### [Instruction A]
Retype the passage of the Nashville short-term rental guide below, starting at "Related research: For" and ending at "of June 2026.".

### [Source text]

↓

Related research: For the latest performance data on which permitted Nashville buildings actually trade, see my three-year MLS analysis of closed Airbnb sales across 31 tracked buildings — volume, price-per-foot, neighborhood concentration, and active pipeline as of June 2026.

This Nashville STR zoning and permits guide explains the rules that govern non-owner-occupied (NOOSTR) and owner-occupied (OOSTR) short-term rentals across Davidson County. Nashville short-term rentals are governed by Metro Code §6.28 and enforced by the Department of Codes and Building Safety. Metro Codes recognizes two permit types: Owner-Occupied (OOSTR) and Not Owner-Occupied (NOOSTR). The two have meaningfully different eligibility rules, allowed zoning districts, and operational restrictions. New NOOSTR permits are issued only as a “use permitted with conditions” in a defined list of 29 commercial-adjacent and downtown-core zoning districts; they are not permitted in standard residential zones (AR2A, R, RS, RM). Both permit types share a common operations rulebook covering occupancy, signage, noise, taxes, and renter age. Ownership changes (including person-to-trust or person-to-LLC conversions) cancel an existing permit.

↑

### [Input material]

↓

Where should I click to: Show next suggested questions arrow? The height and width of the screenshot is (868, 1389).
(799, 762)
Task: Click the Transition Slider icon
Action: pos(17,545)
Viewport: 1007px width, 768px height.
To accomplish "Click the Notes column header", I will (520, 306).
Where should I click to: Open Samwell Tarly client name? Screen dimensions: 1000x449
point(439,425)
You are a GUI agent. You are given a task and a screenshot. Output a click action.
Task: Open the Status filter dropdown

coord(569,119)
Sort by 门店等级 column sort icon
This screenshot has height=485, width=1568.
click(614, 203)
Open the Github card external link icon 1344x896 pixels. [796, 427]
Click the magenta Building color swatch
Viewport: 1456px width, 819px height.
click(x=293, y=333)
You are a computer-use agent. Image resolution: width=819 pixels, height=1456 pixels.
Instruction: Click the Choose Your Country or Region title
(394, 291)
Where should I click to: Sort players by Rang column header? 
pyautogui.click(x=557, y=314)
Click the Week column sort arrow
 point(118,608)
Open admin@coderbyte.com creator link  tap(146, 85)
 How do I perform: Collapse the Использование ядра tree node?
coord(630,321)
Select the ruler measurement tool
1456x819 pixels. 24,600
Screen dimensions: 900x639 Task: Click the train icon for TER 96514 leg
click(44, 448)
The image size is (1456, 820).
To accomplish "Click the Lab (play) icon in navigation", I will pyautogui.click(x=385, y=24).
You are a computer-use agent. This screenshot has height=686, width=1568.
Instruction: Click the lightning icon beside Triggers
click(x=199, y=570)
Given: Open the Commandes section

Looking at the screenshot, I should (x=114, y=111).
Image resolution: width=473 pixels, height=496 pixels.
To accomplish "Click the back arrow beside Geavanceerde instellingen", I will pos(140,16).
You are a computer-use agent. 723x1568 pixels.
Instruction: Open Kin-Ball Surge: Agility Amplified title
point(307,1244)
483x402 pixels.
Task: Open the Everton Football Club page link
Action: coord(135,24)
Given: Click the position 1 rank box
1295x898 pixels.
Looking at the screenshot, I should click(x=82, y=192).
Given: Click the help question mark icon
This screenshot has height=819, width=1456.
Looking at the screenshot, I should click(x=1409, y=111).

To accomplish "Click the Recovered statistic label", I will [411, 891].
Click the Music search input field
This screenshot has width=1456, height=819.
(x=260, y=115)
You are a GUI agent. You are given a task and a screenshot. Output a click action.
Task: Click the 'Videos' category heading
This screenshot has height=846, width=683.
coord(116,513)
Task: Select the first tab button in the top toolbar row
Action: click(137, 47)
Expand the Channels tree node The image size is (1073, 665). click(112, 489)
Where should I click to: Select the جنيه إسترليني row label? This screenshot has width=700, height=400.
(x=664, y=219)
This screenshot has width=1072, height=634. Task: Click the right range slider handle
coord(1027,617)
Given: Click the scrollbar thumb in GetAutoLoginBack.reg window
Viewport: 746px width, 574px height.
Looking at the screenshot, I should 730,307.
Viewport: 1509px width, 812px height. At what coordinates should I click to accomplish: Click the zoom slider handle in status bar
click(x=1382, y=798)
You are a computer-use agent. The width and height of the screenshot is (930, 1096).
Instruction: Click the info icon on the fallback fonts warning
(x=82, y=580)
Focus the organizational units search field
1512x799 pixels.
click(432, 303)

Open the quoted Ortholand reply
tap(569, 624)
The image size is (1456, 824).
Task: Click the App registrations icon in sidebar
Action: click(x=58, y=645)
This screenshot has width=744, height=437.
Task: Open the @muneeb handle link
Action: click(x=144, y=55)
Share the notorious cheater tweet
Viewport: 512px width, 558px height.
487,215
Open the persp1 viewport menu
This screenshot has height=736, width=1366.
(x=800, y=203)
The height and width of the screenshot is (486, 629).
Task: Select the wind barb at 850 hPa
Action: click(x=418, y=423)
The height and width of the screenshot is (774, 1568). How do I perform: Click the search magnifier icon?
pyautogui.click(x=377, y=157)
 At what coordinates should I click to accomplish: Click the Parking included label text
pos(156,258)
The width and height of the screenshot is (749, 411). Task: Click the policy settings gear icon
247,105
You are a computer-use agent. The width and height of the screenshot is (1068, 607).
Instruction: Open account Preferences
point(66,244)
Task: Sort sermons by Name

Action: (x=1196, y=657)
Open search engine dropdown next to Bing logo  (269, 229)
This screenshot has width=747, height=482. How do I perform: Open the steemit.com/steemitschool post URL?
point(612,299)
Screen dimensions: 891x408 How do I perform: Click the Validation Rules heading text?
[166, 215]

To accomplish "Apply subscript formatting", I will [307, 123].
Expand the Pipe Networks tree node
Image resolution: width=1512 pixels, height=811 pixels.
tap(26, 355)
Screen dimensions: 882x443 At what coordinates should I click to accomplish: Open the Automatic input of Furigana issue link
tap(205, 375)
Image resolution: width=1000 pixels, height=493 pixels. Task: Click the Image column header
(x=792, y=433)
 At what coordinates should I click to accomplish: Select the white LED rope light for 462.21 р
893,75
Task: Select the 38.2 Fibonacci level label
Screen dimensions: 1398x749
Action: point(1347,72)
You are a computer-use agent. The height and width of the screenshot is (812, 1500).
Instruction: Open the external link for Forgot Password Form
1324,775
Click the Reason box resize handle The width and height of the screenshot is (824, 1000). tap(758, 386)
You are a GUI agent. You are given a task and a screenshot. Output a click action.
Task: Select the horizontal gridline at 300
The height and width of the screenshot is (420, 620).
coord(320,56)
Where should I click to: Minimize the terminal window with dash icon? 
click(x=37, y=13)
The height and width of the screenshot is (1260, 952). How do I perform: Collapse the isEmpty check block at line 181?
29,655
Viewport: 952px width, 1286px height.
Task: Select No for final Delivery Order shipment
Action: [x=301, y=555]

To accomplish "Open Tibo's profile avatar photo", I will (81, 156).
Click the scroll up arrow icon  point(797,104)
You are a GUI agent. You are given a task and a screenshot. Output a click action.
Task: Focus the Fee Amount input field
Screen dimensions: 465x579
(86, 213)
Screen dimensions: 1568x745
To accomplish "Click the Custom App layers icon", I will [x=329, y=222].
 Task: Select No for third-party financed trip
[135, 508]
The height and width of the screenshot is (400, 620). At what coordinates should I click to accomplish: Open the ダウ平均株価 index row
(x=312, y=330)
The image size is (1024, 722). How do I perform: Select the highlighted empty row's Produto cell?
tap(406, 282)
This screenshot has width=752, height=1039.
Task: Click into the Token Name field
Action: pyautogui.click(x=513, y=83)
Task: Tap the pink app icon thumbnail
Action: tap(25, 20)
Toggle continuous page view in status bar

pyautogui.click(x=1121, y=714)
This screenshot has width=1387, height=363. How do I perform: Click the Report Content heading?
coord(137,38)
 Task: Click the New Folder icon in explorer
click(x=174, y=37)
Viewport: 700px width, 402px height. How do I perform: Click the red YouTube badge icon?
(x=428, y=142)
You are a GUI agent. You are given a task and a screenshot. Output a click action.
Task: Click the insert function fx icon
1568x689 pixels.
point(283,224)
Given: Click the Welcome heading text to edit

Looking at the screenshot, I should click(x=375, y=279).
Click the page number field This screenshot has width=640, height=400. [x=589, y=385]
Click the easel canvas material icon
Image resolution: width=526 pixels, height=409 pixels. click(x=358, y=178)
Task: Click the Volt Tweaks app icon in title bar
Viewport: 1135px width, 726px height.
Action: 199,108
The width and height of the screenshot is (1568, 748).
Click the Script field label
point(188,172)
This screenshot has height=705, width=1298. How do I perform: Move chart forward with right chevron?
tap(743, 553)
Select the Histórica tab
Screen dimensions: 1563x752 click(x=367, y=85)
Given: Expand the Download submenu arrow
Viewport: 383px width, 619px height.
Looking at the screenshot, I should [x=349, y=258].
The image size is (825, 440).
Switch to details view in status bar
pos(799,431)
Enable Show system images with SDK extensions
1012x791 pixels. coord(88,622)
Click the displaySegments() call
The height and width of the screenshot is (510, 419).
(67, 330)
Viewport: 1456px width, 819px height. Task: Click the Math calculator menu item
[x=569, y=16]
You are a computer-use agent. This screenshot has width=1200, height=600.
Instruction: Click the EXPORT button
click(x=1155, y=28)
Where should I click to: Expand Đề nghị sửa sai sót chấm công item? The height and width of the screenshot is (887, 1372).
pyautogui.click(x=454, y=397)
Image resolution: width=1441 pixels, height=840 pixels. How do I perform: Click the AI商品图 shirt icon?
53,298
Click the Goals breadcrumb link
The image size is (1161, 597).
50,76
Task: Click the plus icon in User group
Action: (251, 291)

↑

### [Instruction B]
Echo the lines of the records above, starting at the line that contains "You are a computer-use agent. 723x1568" and ending at the line that contains "(x=260, y=115)".

### [Complete response A]
Related research: For the latest performance data on which permitted Nashville buildings actually trade, see my three-year MLS analysis of closed Airbnb sales across 31 tracked buildings — volume, price-per-foot, neighborhood concentration, and active pipeline as of June 2026.

### [Complete response B]
You are a computer-use agent. 723x1568 pixels.
Instruction: Open Kin-Ball Surge: Agility Amplified title
point(307,1244)
483x402 pixels.
Task: Open the Everton Football Club page link
Action: coord(135,24)
Given: Click the position 1 rank box
1295x898 pixels.
Looking at the screenshot, I should click(x=82, y=192).
Given: Click the help question mark icon
This screenshot has height=819, width=1456.
Looking at the screenshot, I should click(x=1409, y=111).

To accomplish "Click the Recovered statistic label", I will [411, 891].
Click the Music search input field
This screenshot has width=1456, height=819.
(x=260, y=115)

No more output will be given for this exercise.